Publie le jeudi 14 février 2008 par Open-Publishing
6 commentaires

de Hubert Artus

Alors que l’Italie se prépare à de nouvelles élections, voici la preuve que l’on attendait sur la mort d’Aldo Moro. Trente ans après. Ce samedi, France 5 diffuse un documentaire où, pour la toute première fois, est révélé officiellement que le gouvernement italien avait sacrifié l’ancien premier ministre, séquestré par les Brigades rouges en 1978. Extraits.
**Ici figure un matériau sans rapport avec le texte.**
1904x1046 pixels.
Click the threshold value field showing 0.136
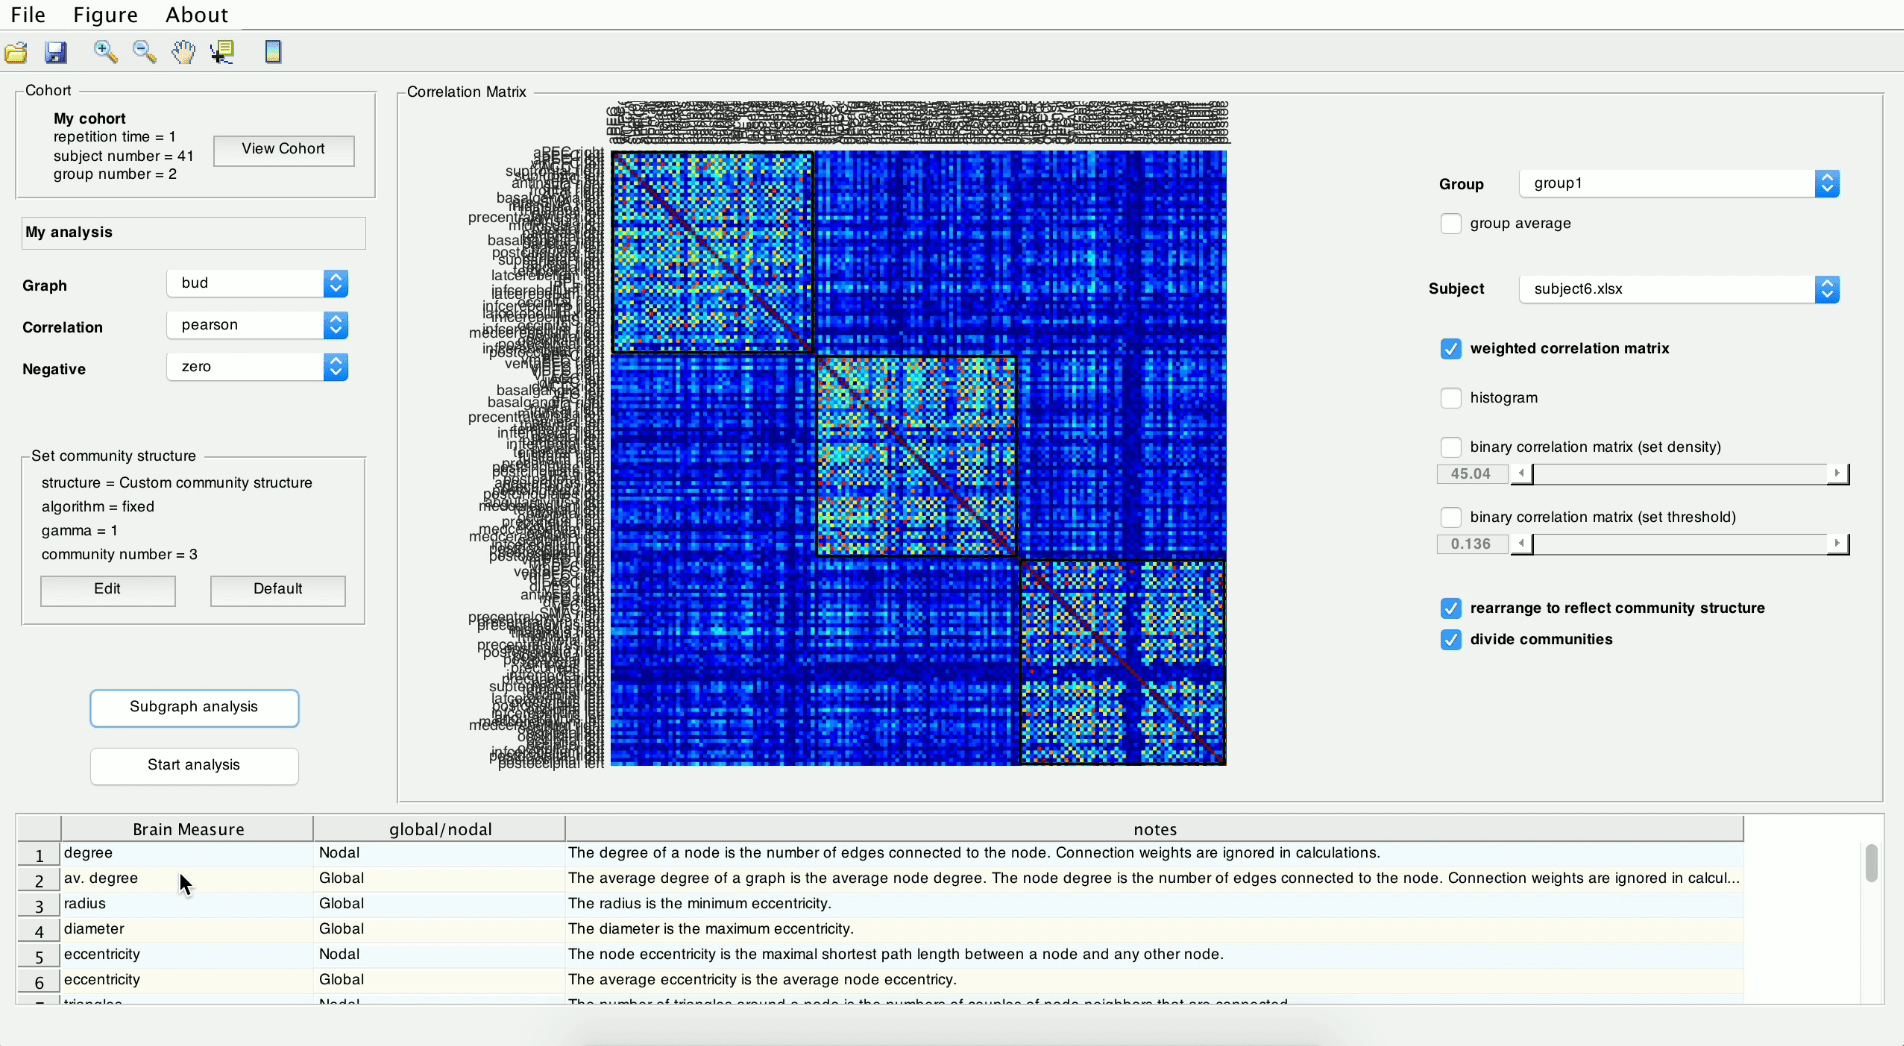point(1471,544)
16 mars 1978. Italie. Depuis neuf ans, un mouvement social de grande ampleur secoue l’Italie. Quelques groupes sont déjà passés à la lutte armée. Après cette date vont commencer les "années de plomb", ce que les historiens qualifieront de "guerre civile de basse intensité".

Aldo Moro fut Président du Conseil à cinq reprises, entre 1963 et 1976. En 1978, il est le chef de la Démocratie Chrétienne, et son parti est arrivé juste devant le Parti communiste italien d’Enrico Berlinguer aux dernières élections. En fait, les deux partis ont gagné. Sans une coalition entre les deux forces, le pays est ingouvernable.
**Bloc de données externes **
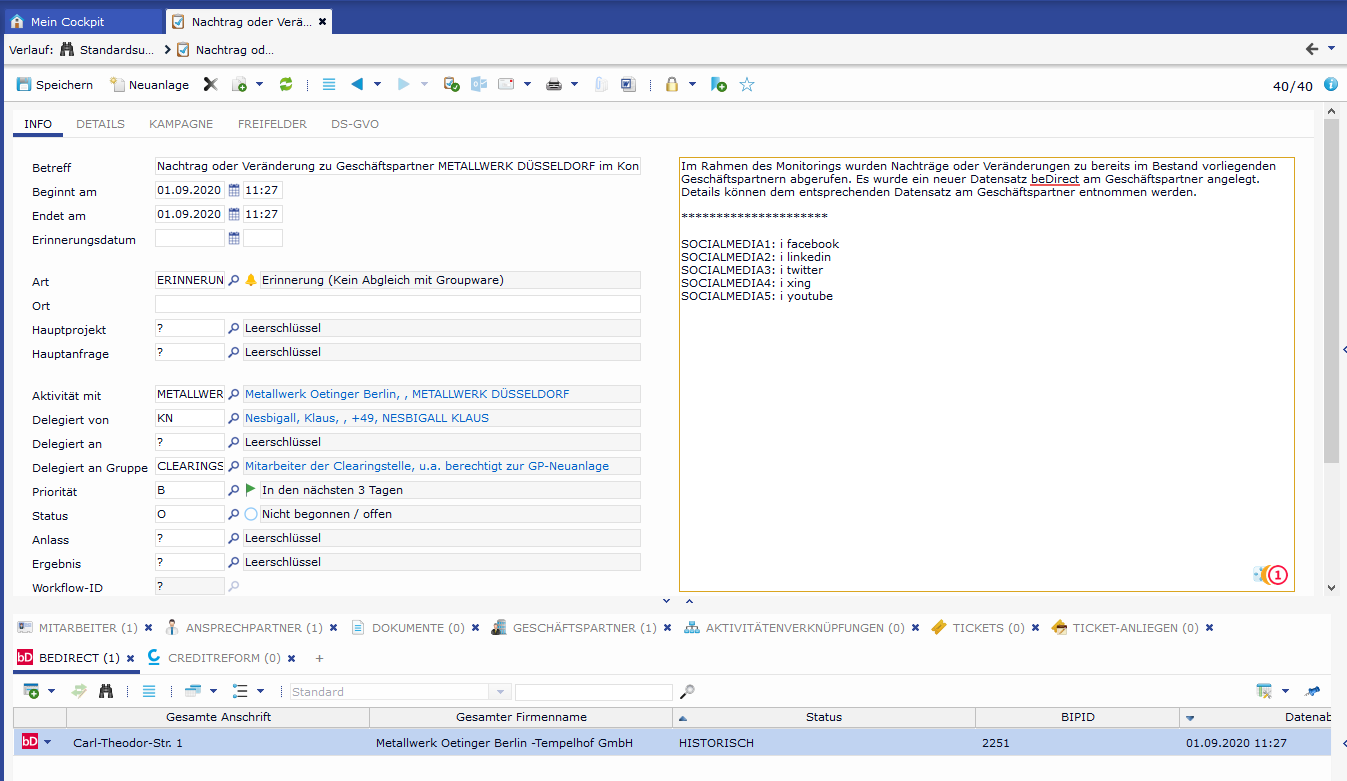This screenshot has height=781, width=1347.
Task: Go to previous record with left arrow
Action: 357,85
Ce jour-là doit être signé le "Compromesso storico". Un compromis historique qui, même si le PCI de dissocie alors de l’URSS, est tout simplement impensable pour la majorité de la classe politique italienne.
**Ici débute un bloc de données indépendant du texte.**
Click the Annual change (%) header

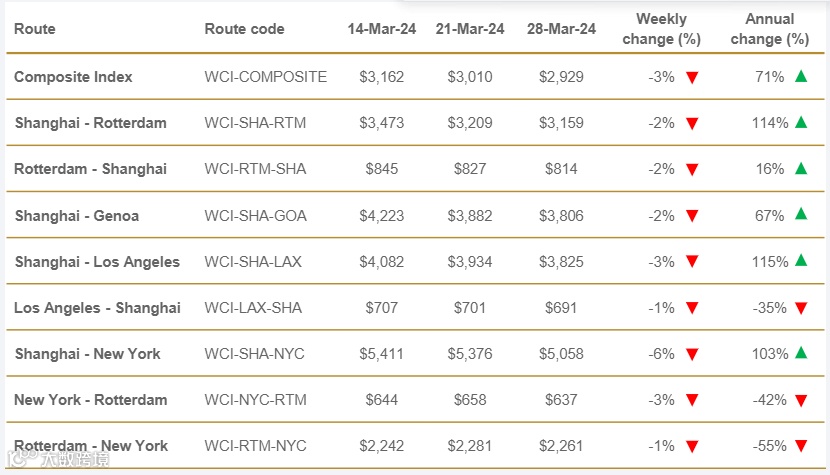[770, 29]
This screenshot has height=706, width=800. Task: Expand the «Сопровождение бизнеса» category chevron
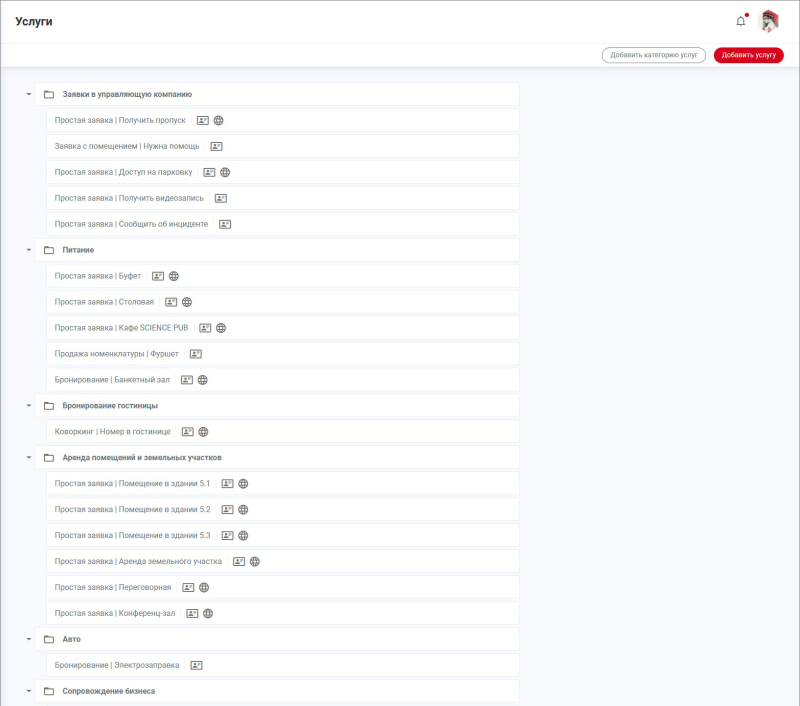click(28, 690)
Cinquante-cinq jours de prise d’otage et une exécution

Via Fani, en plein Rome, quelques heures avant la signature. Un commando de cinq membres tuent les gardes du corps de Moro, qu’ils enlèvent. Les cinq sont des Brigades rouges, le plus connu des groupes d’extrême-gauche de l’Italie en feu. Qui exige, contre la libération de Moro, celle de treize des leurs. C’est le traumatisme. Giulio Andreotti succède à Aldo Moro. Il nomme à l’Intérieur le "Monsieur sécurité" de la Démocratie chrétienne, l’implacable Francesco Cossiga.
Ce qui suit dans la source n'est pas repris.